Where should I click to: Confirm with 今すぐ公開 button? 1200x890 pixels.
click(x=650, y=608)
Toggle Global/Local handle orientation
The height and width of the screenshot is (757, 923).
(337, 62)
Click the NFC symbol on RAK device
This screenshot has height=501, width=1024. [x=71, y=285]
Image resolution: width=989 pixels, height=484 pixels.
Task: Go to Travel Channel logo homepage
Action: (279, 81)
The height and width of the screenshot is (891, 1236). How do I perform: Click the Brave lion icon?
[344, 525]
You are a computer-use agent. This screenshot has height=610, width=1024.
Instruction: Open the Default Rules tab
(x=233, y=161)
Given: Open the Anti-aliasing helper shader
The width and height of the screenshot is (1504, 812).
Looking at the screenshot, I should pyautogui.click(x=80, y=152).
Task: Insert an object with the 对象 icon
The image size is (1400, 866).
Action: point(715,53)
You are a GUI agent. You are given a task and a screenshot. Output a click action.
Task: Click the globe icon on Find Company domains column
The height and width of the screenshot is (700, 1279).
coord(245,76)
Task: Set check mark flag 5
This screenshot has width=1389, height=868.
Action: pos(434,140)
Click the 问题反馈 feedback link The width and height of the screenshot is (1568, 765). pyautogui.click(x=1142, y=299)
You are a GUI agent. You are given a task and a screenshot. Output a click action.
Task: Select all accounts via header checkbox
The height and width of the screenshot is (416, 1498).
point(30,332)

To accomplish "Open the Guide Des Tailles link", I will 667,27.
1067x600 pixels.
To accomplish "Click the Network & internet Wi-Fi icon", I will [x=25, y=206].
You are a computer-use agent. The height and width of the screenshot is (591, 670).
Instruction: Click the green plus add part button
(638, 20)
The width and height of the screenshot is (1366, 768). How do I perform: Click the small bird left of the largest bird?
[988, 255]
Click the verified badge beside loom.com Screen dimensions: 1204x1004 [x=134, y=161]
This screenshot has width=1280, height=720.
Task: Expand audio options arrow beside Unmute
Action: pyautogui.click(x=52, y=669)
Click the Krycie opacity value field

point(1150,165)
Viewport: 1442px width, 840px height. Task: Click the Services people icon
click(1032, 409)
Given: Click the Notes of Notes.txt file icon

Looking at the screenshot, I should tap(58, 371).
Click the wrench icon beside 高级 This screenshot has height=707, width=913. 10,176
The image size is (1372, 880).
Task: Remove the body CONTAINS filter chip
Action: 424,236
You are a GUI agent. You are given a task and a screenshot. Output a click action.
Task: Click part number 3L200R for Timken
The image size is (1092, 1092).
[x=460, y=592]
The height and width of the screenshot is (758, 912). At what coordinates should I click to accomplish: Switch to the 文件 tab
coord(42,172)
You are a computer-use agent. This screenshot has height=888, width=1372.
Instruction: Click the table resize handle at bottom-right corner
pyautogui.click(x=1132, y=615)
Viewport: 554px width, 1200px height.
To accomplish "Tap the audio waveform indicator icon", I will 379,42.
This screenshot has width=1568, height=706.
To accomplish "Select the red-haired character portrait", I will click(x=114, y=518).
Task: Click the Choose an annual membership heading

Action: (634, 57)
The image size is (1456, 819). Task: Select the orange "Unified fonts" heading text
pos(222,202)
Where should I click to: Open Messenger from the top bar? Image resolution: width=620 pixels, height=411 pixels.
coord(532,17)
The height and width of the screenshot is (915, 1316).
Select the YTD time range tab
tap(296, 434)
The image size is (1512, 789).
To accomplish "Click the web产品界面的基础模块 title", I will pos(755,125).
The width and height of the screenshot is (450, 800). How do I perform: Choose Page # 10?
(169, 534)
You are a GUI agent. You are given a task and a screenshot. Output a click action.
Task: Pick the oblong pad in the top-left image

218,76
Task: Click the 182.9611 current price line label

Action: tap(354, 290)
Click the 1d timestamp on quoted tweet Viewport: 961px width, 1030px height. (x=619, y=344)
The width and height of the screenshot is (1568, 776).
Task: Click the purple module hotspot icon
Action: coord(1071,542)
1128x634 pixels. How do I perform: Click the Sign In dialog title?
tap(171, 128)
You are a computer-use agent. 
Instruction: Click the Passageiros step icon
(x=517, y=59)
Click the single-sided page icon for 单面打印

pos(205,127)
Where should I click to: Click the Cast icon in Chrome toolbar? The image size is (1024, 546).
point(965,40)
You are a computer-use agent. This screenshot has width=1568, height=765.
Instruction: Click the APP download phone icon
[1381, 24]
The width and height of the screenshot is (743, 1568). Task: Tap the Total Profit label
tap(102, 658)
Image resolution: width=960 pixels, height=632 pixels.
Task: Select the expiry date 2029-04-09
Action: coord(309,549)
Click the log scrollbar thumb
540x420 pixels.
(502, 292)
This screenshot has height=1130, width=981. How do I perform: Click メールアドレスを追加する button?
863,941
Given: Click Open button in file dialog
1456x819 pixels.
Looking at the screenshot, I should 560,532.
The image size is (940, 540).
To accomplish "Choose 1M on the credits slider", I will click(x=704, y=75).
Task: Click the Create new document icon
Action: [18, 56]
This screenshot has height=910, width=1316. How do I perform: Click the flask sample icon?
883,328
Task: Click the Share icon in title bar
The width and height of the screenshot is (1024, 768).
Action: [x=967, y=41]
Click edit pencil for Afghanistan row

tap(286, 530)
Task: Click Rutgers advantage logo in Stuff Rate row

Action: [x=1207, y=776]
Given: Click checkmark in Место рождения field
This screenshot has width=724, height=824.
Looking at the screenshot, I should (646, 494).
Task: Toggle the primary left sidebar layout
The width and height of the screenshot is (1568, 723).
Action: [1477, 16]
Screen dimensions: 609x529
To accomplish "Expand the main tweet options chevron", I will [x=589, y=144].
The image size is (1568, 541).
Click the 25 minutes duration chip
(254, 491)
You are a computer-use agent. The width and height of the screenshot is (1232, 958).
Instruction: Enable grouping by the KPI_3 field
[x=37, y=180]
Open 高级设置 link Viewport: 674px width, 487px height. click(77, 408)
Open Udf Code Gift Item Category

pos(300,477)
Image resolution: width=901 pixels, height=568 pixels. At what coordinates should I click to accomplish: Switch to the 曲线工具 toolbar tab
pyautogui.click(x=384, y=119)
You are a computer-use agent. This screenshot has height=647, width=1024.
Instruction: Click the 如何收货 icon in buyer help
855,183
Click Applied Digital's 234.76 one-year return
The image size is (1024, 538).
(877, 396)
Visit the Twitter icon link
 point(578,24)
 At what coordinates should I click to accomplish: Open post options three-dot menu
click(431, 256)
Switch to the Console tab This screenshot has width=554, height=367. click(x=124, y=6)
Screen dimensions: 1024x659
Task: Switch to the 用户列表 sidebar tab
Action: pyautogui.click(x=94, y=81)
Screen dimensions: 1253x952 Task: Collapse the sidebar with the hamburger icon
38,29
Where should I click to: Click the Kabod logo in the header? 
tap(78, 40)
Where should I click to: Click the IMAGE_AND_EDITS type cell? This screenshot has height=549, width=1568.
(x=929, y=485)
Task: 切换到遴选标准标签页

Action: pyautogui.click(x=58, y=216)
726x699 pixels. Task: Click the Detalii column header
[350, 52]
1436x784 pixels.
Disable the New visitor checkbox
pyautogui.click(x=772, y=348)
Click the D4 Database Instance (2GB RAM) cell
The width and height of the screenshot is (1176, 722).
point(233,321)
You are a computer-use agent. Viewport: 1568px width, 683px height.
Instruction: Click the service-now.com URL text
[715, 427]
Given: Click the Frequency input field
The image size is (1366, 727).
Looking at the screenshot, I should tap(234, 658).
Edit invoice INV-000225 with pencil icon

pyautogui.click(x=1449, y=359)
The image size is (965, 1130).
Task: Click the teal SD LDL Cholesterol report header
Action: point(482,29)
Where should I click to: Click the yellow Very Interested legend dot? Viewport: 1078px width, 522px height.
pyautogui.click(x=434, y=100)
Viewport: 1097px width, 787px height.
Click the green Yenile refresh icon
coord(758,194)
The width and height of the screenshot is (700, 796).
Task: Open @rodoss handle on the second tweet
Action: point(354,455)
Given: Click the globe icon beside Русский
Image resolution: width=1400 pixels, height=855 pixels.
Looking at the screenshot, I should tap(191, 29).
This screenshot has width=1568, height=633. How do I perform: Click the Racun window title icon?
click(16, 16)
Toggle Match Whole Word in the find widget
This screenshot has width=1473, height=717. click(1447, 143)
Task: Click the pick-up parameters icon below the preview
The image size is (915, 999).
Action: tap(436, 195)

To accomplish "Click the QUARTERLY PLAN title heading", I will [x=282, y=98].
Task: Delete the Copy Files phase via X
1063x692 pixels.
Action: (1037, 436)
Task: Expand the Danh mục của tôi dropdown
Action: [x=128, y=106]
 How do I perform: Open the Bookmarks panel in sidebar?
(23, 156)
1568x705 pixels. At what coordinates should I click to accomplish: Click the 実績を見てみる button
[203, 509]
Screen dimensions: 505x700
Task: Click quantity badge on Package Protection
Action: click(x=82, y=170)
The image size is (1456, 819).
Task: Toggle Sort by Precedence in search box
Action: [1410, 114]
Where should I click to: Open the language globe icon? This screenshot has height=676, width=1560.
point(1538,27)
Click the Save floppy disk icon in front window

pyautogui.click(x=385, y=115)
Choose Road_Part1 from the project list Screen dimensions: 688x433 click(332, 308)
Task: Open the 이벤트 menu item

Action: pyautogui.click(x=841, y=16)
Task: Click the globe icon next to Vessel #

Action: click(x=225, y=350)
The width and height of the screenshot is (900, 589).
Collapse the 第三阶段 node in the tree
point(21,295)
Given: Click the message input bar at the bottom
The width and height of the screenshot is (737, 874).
--- --- ---
### EXERCISE AIM
Can you write out the records again word for word, from the very first line through the line that contains "Action: pos(434,140)"?

### REPLY TO THE EXERCISE
Where should I click to: Confirm with 今すぐ公開 button? 1200x890 pixels.
click(x=650, y=608)
Toggle Global/Local handle orientation
The height and width of the screenshot is (757, 923).
(337, 62)
Click the NFC symbol on RAK device
This screenshot has height=501, width=1024. [x=71, y=285]
Image resolution: width=989 pixels, height=484 pixels.
Task: Go to Travel Channel logo homepage
Action: (279, 81)
The height and width of the screenshot is (891, 1236). How do I perform: Click the Brave lion icon?
[344, 525]
You are a computer-use agent. This screenshot has height=610, width=1024.
Instruction: Open the Default Rules tab
(x=233, y=161)
Given: Open the Anti-aliasing helper shader
The width and height of the screenshot is (1504, 812).
Looking at the screenshot, I should pyautogui.click(x=80, y=152).
Task: Insert an object with the 对象 icon
The image size is (1400, 866).
Action: point(715,53)
You are a GUI agent. You are given a task and a screenshot. Output a click action.
Task: Click the globe icon on Find Company domains column
The height and width of the screenshot is (700, 1279).
coord(245,76)
Task: Set check mark flag 5
This screenshot has width=1389, height=868.
Action: pos(434,140)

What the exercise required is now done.